*YOUR OBJECTIVE*. A faithful copy of all the data below, please; leave no line out.
- Opening Delimiter -
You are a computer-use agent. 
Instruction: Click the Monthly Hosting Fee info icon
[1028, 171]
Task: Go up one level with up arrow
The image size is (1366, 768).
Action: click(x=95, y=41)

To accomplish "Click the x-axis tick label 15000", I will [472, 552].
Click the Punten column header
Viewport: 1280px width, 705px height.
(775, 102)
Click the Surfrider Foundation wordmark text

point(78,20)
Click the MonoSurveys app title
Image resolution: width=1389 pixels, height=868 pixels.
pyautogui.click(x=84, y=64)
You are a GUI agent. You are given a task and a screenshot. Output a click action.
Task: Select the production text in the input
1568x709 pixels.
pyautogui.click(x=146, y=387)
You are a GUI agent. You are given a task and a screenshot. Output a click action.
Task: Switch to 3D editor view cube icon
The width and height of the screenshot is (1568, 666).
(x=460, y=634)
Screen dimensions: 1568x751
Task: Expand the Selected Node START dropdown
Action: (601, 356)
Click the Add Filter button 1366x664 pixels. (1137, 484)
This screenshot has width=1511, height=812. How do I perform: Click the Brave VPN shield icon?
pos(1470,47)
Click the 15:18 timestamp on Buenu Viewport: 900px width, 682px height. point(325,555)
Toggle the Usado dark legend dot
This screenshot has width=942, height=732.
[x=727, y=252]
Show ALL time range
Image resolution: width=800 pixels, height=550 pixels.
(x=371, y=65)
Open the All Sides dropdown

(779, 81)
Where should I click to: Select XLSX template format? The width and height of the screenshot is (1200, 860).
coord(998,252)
- Closing Delimiter -
*SOLVED EXERCISE*.
You are a computer-use agent. 
Instruction: Click the Monthly Hosting Fee info icon
[1028, 171]
Task: Go up one level with up arrow
The image size is (1366, 768).
Action: click(x=95, y=41)

To accomplish "Click the x-axis tick label 15000", I will [472, 552].
Click the Punten column header
Viewport: 1280px width, 705px height.
(775, 102)
Click the Surfrider Foundation wordmark text

point(78,20)
Click the MonoSurveys app title
Image resolution: width=1389 pixels, height=868 pixels.
pyautogui.click(x=84, y=64)
You are a GUI agent. You are given a task and a screenshot. Output a click action.
Task: Select the production text in the input
1568x709 pixels.
pyautogui.click(x=146, y=387)
You are a GUI agent. You are given a task and a screenshot. Output a click action.
Task: Switch to 3D editor view cube icon
The width and height of the screenshot is (1568, 666).
(x=460, y=634)
Screen dimensions: 1568x751
Task: Expand the Selected Node START dropdown
Action: (601, 356)
Click the Add Filter button 1366x664 pixels. (1137, 484)
This screenshot has width=1511, height=812. How do I perform: Click the Brave VPN shield icon?
pos(1470,47)
Click the 15:18 timestamp on Buenu Viewport: 900px width, 682px height. point(325,555)
Toggle the Usado dark legend dot
This screenshot has width=942, height=732.
[x=727, y=252]
Show ALL time range
Image resolution: width=800 pixels, height=550 pixels.
(x=371, y=65)
Open the All Sides dropdown

(779, 81)
Where should I click to: Select XLSX template format? The width and height of the screenshot is (1200, 860).
coord(998,252)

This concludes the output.